A Watson Lake couple say their drinking water is contaminated with oil and gas after the municipality and the territory ignored spills on their neighbour’s property for more than two years.
“Our water smells like oil. It has an oily texture. We can’t even wash our clothes in it because they come out smelling of gas,” said Thomas Rueck.
Rueck and his wife Sonja live at 124 Adela Trail in Watson Lake. They say their neighbour, Pat Stevenson, has been storing junk cars, old oil heaters and uncovered buckets of used oil on his land and the adjoining public land for years, and the Ruecks are worried that his mess could have contaminated the groundwater and their well.
According to town officials, Stevenson no longer lives in Watson Lake. He could not be reached for comment by press time.
“We were so concerned about our health that we called the town bylaw officer. He came and together we did a walk across the property and showed him all the polluted and contaminated areas,” Thomas said.
“He promised the Town of Watson Lake would clean up everything before August 2012, and that he would inform Environment Yukon, but nothing was done,” Thomas said.
They complained again to the town and to Yukon government officials, and say their concerns went unheeded.
By October 2012, months after the bylaw officer’s promise to clean it up, they had yet to receive a reply at all.
Six months and numerous letters later, they were contacted by Charmaine Thom from Environment Yukon. She met with the Ruecks and representatives from the town. The message: nothing would be done until it could be proven that the Ruecks well was contaminated.
In early June 2013, a water test on the Ruecks well showed that the water was drinkable.
But then things got worse. Later that month the town agreed to let a private contractor conduct vehicle-crushing operations on the public land immediately behind the junk-filled area. The town advertised, telling people they could bring their scrap cars to the area to be crushed and recycled. It promised that the contractor would be qualified to do the work and would clean up the site afterwards.
Michael Lexow owns the Air Force Lodge, which also shares a property line with the junkyard. When the crushing operation began, he said at first there were no problems, until one night he was woken up at 3 a.m. to a very loud noise.
The car-crush operator was using a forklift to flip cars over, punch holes in their gas tanks, and drain gas and oil onto the ground, he said.
“Imagine a big front-end loader, and he was rolling the cars over on their sides, and punching holes in them, then rolling them back again. It was done on purpose. It was very deliberate,” Lexow said.
At first, the operator didn’t see Lexow and continued his work. When Lexow interrupted him, the man got very upset and started yelling, Lexow said.

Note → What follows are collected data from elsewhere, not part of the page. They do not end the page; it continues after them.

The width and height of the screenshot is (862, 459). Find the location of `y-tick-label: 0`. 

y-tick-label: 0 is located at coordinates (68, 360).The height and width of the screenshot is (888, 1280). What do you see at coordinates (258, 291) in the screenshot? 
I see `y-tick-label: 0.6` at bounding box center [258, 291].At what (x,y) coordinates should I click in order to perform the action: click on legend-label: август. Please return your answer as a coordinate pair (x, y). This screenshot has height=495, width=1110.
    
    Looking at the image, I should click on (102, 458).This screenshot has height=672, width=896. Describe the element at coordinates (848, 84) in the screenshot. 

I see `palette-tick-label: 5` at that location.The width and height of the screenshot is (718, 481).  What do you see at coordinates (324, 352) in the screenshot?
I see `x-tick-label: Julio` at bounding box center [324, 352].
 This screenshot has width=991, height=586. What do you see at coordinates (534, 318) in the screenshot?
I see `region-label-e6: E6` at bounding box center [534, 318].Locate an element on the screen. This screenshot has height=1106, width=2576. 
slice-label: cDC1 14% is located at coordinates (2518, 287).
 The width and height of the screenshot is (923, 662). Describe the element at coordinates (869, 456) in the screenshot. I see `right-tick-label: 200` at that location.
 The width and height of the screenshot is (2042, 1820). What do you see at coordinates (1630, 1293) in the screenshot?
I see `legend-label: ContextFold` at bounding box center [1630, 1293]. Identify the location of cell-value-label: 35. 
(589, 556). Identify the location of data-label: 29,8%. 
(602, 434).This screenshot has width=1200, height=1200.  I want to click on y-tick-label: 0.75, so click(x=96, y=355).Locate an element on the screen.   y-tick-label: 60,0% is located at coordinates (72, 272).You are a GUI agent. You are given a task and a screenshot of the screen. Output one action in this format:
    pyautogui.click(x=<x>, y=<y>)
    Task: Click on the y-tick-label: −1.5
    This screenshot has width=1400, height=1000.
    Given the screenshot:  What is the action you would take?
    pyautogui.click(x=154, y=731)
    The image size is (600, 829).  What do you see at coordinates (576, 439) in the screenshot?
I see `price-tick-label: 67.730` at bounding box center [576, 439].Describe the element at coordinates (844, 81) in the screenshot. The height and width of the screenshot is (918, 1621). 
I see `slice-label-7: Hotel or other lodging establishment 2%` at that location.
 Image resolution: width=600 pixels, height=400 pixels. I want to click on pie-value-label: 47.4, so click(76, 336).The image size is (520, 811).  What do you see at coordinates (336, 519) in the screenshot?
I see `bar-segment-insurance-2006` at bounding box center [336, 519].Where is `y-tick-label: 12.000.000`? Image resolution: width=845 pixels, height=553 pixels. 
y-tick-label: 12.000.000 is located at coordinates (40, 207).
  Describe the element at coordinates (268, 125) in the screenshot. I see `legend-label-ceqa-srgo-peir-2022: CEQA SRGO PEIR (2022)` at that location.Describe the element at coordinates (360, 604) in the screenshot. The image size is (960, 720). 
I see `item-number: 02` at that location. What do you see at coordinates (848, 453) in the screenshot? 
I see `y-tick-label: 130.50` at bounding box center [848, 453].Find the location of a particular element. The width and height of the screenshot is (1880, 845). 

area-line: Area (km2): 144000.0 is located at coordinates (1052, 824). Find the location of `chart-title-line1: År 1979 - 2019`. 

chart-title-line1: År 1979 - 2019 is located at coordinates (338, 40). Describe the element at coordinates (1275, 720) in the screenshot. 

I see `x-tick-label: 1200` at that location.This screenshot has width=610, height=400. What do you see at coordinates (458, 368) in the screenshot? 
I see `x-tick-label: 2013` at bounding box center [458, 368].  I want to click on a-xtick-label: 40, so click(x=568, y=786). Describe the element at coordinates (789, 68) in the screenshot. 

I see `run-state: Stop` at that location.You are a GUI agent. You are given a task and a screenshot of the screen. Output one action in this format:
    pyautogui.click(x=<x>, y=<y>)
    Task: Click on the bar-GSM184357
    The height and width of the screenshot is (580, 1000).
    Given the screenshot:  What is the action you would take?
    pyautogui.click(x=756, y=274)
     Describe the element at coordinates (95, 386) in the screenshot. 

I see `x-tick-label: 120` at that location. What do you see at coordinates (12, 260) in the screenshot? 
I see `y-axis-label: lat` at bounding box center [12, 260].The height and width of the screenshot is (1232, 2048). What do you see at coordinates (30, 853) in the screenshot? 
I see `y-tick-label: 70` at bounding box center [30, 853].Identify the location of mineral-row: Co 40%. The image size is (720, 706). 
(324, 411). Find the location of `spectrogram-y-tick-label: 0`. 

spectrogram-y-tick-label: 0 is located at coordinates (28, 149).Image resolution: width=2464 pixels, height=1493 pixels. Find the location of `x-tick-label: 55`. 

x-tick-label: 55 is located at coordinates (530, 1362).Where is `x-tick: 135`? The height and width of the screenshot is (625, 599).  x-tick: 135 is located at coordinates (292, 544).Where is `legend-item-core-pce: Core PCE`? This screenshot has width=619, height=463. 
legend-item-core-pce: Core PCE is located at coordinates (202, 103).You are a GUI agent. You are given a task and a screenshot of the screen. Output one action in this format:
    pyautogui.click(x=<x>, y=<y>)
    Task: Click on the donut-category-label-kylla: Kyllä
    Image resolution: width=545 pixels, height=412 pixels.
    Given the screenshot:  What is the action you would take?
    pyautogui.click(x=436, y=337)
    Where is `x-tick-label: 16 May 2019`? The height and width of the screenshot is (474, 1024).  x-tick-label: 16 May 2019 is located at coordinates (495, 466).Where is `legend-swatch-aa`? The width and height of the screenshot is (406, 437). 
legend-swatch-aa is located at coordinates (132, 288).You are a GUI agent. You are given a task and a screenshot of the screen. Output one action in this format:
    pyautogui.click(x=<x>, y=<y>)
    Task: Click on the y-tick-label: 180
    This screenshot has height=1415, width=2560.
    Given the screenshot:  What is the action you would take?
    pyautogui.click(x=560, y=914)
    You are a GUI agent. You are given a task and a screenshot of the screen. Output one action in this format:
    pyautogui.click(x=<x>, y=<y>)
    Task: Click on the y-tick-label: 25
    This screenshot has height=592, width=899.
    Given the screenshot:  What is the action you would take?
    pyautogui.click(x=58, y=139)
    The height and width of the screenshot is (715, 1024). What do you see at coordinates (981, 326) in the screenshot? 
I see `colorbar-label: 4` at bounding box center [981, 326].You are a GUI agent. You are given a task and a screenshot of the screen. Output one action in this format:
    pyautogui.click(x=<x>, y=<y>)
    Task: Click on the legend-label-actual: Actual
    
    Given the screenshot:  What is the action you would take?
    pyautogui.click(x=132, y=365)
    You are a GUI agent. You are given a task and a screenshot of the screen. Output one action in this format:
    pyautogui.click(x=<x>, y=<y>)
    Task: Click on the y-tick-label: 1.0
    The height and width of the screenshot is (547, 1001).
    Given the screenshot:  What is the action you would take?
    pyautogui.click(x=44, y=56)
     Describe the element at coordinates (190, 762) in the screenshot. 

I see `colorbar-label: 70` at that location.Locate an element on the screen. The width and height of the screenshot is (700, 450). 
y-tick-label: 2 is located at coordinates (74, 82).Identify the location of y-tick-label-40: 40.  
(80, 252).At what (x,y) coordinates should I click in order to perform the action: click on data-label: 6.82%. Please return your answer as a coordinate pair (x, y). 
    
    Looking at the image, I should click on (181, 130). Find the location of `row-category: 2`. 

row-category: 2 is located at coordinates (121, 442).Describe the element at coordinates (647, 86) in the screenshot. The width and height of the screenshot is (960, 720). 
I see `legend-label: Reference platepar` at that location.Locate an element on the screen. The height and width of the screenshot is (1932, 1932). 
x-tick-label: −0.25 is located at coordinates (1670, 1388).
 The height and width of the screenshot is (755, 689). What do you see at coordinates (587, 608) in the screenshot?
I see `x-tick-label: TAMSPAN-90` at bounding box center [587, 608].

Lexow also complained to the town and to Environment Yukon and the next month the government issued a spill order forcing the contractor to stop the crushing operation and clean up the spills.
But according to the Ruecks, the only clean-up that was done was pushing a pile of gravel over the contaminated sites.
This spring, the Ruecks said they started to notice the smells and an oily taste in their water. When they again complained, the Ruecks say the government told them to stop drinking the water, but said it was up to the family to have their well tested. If they could prove contamination and prove who was responsible for it, they could consider legal action, they say they were told.
Environment Yukon did not respond by deadline to questions about the spill order or the clean-up. Environment spokeswoman Nancy Campbell said that water quality is the Yukon Health Department’s jurisdiction.
When asked about whether the crushing operation should have been allowed in the first place, Campbell said decisions about the “appropriate use” of land fall to the municipality.
But Health Department spokeswoman Marcelle Dube said the department is only responsible for public drinking water sources. They can provide analysis of private wells, but the testing and remediation costs fall to the homeowner.
For it’s part, the Town of Watson Lake disputes that there is any contamination at all.
“I don’t accept the premise that it’s contaminated until it is proven that it is,” said Watson Lake CAO Stephen Conway.
Even so, the town has offered to have another water test done even though it’s not obliged to. When the results come back, the town can decide how to move forward, Conway said.
Conway maintains that the town has been responsive to the Ruecks complaints all along, but that it doesn’t hold responsibility for environmental enforcement. That, he said, is the purview of the territorial government.
“We don’t believe we are liable in any way,” he said. “We are trying to accommodate the Ruecks.”